Capture and Release

1.8K 34 0
                                    

It's quiet in the Amity compound, far too quiet for your liking. You're sitting with your back against the wooden walls, and every moment that you spend waiting is one that you swear you'll end up regretting. You've been on the run with Tris, Four, Peter, Caleb, and the other Abnegation for a while now, but every time you close your eyes, you see the Dauntless compound, the one place you've ever truly considered home.

You hear movement, and look over to see Tris sitting down next to you. She raises an eyebrow at you. "I came over to hear reassurances that everything is going to be alright, but I'm starting to think that I may have asked the wrong person." You laugh quietly. "No worries, Tris. I'm just thinking about Dauntless." Tris nods. "Who doesn't?"

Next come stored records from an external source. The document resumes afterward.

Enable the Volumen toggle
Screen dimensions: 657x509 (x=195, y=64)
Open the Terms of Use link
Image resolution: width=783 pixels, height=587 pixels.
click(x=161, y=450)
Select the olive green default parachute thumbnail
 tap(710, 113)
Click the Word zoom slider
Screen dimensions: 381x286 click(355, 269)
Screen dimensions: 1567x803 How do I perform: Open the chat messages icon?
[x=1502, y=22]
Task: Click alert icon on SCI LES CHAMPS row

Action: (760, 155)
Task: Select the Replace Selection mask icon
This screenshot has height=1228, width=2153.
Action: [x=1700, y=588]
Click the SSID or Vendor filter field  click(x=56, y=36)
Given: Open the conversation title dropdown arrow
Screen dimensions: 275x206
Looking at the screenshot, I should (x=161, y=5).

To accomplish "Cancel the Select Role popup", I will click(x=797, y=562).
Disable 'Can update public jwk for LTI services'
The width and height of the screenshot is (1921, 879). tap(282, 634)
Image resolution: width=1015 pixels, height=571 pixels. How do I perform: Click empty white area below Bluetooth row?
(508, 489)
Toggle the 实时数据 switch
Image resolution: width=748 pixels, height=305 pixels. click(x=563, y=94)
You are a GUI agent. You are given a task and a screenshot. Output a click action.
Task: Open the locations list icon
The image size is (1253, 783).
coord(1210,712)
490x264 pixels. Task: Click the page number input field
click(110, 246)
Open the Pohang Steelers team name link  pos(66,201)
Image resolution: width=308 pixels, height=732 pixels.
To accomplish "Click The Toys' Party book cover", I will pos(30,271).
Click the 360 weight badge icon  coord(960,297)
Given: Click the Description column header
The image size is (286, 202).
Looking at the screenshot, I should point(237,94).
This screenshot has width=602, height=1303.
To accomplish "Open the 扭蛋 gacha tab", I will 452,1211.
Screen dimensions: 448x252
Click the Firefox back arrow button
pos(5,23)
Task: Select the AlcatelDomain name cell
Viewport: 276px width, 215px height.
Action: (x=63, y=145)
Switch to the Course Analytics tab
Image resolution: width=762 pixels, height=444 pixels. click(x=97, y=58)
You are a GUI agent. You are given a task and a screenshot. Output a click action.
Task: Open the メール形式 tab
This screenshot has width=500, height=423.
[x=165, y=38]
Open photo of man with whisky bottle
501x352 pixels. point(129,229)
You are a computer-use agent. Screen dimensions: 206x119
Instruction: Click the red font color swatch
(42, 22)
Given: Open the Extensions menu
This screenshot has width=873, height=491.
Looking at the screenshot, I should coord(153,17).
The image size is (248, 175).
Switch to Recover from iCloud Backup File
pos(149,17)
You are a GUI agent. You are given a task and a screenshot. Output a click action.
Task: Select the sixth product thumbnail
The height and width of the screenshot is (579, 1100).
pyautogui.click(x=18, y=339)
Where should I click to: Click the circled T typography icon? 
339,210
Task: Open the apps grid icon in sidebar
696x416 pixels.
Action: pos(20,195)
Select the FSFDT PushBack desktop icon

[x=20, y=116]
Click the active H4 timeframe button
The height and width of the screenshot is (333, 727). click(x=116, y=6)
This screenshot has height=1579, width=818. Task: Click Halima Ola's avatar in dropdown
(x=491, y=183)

You sigh. "I just wish you got a better introduction to it. There's a lot more that initiation, and you should have been able to find that out for yourself." You're a few years older than Tris, and you've spent those few years falling deeper and deeper in love with your chosen faction. You graduated in the top of your initiation class, and took that opportunity to grab a position as a junior leader of Dauntless. You still drop in every now and then to help with leading combat classes or initiation, which is how you truly connected with Eric Coulter.

Eric. Even thinking about him feels wrong somehow, like by allowing yourself to remember how good it was back in Dauntless with him, you're betraying your friends by not fully committing to the cause. It's still hard to believe that he was one of the top guns of Jeanine's mad scheme to control the Dauntless into massacring the Abnegation to take over the entire city, but yet the truth is plain before you, even without the Candor to say it.

You knew that Eric was cold and calculating, he always has been. He's always been the first person in the room to rise for a gun, to never trust kindness but instead see what he could get from it. All the same, knowing that he was responsible for such cold-blooded killings hurts your chest like a stab wound. In the back of your head, some part of you whispers that it might not have been your Eric who did it, but it was. You can acknowledge that much, even if you don't want to.

Who is your Eric, anyway? You'd first met him back in initiation, when he'd only been leading the training for a year at most. He'd noticed you then, you were sure of that, but the two of you had kept any contact to tips in practice and whispered words across meals. Once you'd graduated from initiation, you had finally let yourself fall for him, and you started dating soon after that.

It had been good then, hadn't it? You came home from your respective jobs to a shared apartment. You wore his jackets when it got cold and he pretended he didn't stare whenever you did. You traded knives and guns and weapons like love notes, and you reveled in every moment you were with him, because he made you feel powerful. That, in a place like Dauntless, was everything.

Then the fighting came, and you realized that he was behind all the bloodshed. It turned your stomach, especially to know that he would have killed you just like the other Divergent had you not withheld that one key truth from him. Had you not been just slightly disillusioned enough with the fantasy you lived with Eric, you wouldn't have known that despite the fact that Eric would throw himself in front of a gun for you, he would be the one behind the trigger in a heartbeat had he known that you were Divergent. It hurts, to be sure, but it's true.

Tris sighs, as if she can tell what you're thinking. "I'm sure Eric is safe. I didn't see him dead when we were leaving." You lean your head against the wooden panel behind you. "I'm not worried about him dying. I'm worried about what I'm supposed to do when I see him again. There's no way Jeanine and her Dauntless forces would let us go easily. They'll be after us soon enough, and he'll be there."

Tris puts an arm around your shoulders, and you fight the urge to lean away. Even after all this time, you're not good at trusting people you don't know. As it turns out, you're even worse at trusting the people you do know. "Hey, just take it easy. You've done a great job of getting us here, and I don't want to lose you to doubt."